Rising Silver Prices Put Shine On Economy Silver Valley Residents Confident Of Rebound
The silver lining missing from the clouds here for years has begun to shine through this week’s drizzle.
Silver Valley residents are daring to hope once again that rising silver prices may revive the valley’s moribund mining industry.
Not since the heyday of silver mining in the mid-‘80s have silver prices made this big a jump. Languishing at $4.38 an ounce on March 1, the metal topped $5.86 earlier this week, fueled by a weakened U.S. dollar that has investors looking for stable investments.
Silver has receded since then and closed Thursday at $5.68 an ounce. But analysts say that’s typical after a rally and prices aren’t likely to plunge soon, as they did after the short-lived rallies of recent years.

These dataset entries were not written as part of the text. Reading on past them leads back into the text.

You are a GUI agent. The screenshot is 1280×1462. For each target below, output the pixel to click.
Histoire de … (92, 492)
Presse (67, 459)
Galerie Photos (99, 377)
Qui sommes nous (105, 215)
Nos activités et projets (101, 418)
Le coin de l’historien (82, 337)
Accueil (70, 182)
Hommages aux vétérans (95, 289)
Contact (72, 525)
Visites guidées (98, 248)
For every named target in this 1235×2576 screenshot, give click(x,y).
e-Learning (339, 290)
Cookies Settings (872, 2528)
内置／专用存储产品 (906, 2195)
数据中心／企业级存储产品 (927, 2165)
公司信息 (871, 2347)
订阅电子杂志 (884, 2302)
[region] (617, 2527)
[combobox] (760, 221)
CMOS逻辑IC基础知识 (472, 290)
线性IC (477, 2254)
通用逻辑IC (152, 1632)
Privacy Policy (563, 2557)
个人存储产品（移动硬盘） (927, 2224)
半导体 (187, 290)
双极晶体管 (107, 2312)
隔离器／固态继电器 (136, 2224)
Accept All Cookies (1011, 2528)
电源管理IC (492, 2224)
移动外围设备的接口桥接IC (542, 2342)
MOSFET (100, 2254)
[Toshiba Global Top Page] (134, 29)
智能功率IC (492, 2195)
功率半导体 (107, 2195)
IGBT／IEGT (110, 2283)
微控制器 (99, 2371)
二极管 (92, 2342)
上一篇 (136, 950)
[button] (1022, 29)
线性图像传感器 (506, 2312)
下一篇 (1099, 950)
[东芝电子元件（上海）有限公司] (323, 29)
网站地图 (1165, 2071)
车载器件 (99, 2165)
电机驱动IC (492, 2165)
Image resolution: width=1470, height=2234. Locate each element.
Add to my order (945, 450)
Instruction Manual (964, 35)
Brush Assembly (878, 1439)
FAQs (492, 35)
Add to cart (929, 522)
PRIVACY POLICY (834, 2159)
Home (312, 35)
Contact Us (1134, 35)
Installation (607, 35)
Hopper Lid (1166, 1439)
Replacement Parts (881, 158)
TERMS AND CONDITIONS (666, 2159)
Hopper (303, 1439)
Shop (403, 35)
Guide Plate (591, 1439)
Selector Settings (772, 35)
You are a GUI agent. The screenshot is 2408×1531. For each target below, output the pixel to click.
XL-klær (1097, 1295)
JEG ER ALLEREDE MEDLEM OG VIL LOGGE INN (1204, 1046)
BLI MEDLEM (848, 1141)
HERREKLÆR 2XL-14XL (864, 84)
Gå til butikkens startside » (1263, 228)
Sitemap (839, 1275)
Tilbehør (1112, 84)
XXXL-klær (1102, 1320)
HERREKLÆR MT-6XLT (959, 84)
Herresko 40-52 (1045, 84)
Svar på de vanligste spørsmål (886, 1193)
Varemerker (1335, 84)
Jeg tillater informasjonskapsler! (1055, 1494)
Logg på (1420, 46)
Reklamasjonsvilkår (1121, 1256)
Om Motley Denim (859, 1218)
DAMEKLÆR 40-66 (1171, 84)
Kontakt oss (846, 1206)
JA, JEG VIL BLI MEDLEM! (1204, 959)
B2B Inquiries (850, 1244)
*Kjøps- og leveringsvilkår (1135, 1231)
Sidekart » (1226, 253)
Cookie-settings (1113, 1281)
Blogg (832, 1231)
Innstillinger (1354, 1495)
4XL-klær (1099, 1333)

All of this is welcome news in the Silver Valley, where the mood often mimics silver prices. Local businessman Dusty Griffith has such confidence in the economy beyond the silver prices that he’s opening a second hardware store on West Cameron next month.
“I wouldn’t be doing this if I didn’t feel confident in the future of the Silver Valley,” Griffith said over a cup of coffee at the Sunshine Cafe, named after one of only two silver mines still working in the valley.
When silver plunged from $6.50 an ounce to $3.50 in 1990, the lifeblood drained from a robust mining economy.
An industry that had employed 1,553 in July 1990 now employs barely 450, according to Kathryn Tacke, labor analyst for the Idaho Department of Employment.
When the market dropped, mines began to lock the gates: first the Star Phoenix, then the Coeur and Galena mines. Unemployment topped 20 percent at times. New businesses became as scare as new mining jobs.
But now, Griffith’s new store reflects guarded optimism for the Silver Valley’s renewal. Residents quickly hail the benefits of a mining revival - mainly, high-paying jobs.
“There’s a heck of a lot of potential up here if prices go up,” said Lenny Hoyland, an eight-year veteran of the Sunshine Mine in nearby Big Creek. Lunch pail in hand, he was about to ride down the Jewell Shaft for another shift underground. “You bet I watch them every day.”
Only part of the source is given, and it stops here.